Why: Miracle Babies San Diego launched Project MB and sells fashionable tote bags with proceeds going to helping families with newborns in the neo-natal intensive care unit (NICU). The vegan leather tote bag comes in Dove Grey or Tiffany Blue, and includes a bonus cross-body pouch, making it the ideal handbag for baby supplies, travel and business. Additionally, Project MB allows for bags to be purchased for and delivered to a mother with a baby in the NICU. Each bag is $95. Alternatively, conventional donations are accepted. 


Project MB sells fashionable tote bags with proceeds going to helping families with newborns in the NICU.
(Courtesy )

8. Rady Children’s Hospital

What to give: Money

Why: To cover the range of services provided by Rady’s Children’s Hospital, donations can be directed to one of several areas — the Greatest Needs Fund, autism, behavioral health, the Chadwick Center for Children & Families, child life and family support services, developmental services, diabetes, Heart Institute, the Helen Bernardy Center for Medically Fragile Children, medical education fellowship/residency, neonatology, neuro-oncology, neuroscience, nursing, orthopedics, hospice care, the Peckham Center for Cancer and Blood Disorders, pediatric specially care, pulmonology, the Institute for Genomic Medicine, research and discovery, surgery, trauma, and underfunded patient care. 

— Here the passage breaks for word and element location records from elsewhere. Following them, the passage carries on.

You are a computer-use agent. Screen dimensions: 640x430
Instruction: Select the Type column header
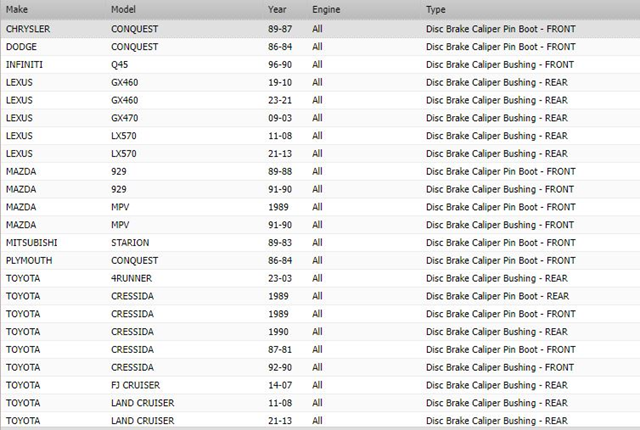(436, 9)
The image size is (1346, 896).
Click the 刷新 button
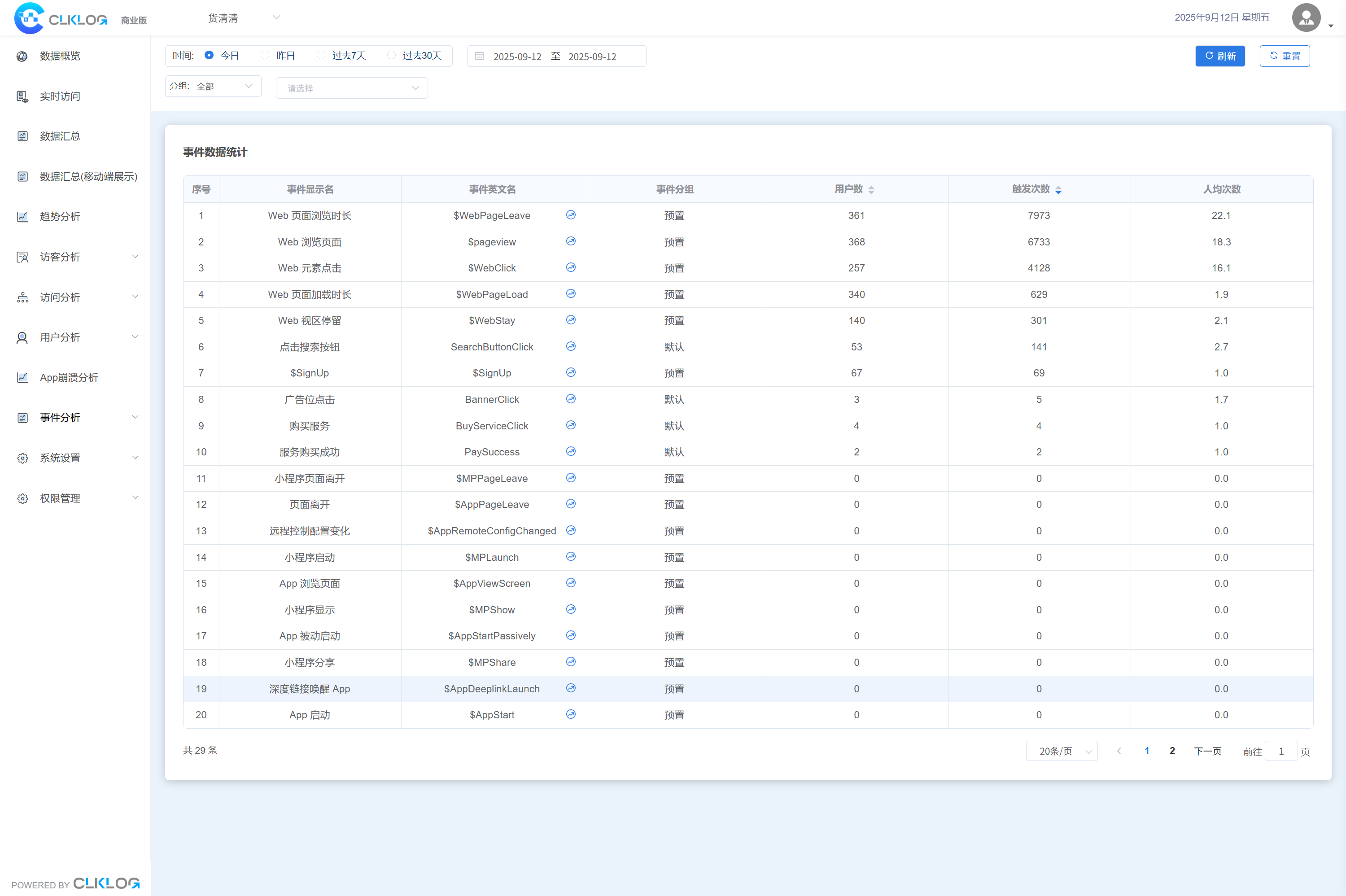point(1220,56)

Rady also holds fundraisers through the year, and accepts corporate gifts and contributions through the Amazon Smile online shopping program. 

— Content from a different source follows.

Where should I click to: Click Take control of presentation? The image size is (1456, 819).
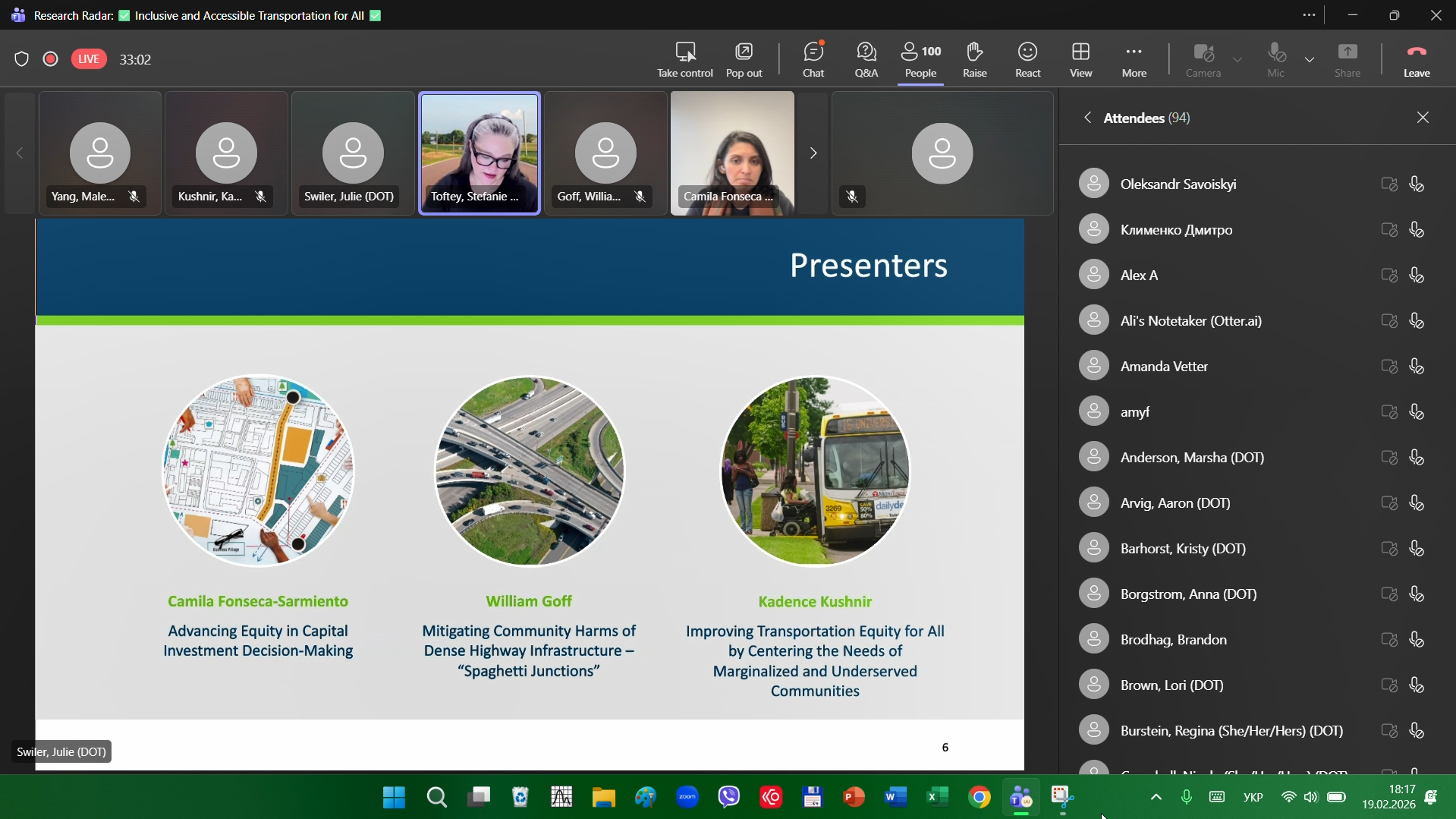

9. San Diego Biomedical Research Institute (SDBRI)

What to give: Money

Why: This new non-profit, located on Road to the Cure near UCSD, is focused on finding ways to predict and prevent disease and to accelerate medical advances that maintain health and improve quality of life. On Nov. 5, SDBRI launched the Teach Science to the Community Initiative, and invited six residents of Casa de Manana to work with scientists. Following positive feedback, it will have more, starting in January. Contributions would assist with outreach and events, and fund research. 

More: (858) 200-7048.

10. Scripps Memorial Hospital and Prebys Cardiovascular Institute

What to give: Time 

Why: The volunteer department at Scripps Memorial Hospital La Jolla has several opportunities, including manning the gift shop, information desk and family/visitor waiting areas; assisting in nursing units; sewing and craft groups; clerical tasks; fundraising; pet therapy programs and more. 

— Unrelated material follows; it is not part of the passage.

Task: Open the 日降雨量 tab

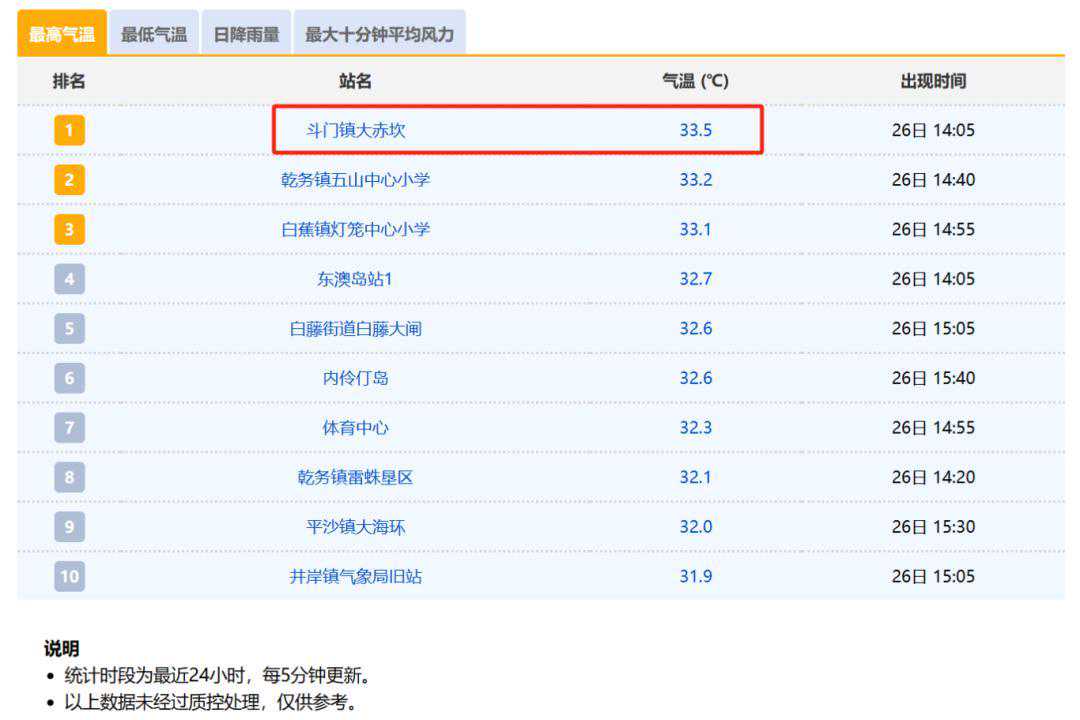Action: pos(246,34)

Men and women at least 15 years old are eligible. As a volunteer, you’ll be required to attend an orientation seminar and safety training. Scripps seeks those willing to make the long-term commitment of six months and at least 100 hours. 

More: -Email for the next orientation date.

11. Susan G. Komen San Diego 

What to give: Money

Why: According to its website, up to 75 percent of the funds donated remain in San Diego to cover every step of the breast health journey – from education, outreach, mammograms and diagnostics, to surgeries, chemotherapy, radiation and material and financial support like meals, mortgage payments, support for children, prosthetics and wigs. The organization accepts donations of any amount, but has a $125 Challenge (average cost of a mammogram) to assist in paying for this life-saving test for those who need help. 


12. Up to Us San Diego campaign 

What to give: Time

Why: With a special focus on men and young people, the It’s Up to Us campaign is designed to empower San Diegans to talk openly about mental illness, recognize symptoms, use local resources and seek help. It was developed through the County of San Diego Health & Human Services Agency. The campaign also provides information about mental illness, and lists local organizations that need volunteers, including the San Diego Chapter of Mental Health America, San Diego County Suicide Prevention Council, NAMI StigmaBusters and more, online.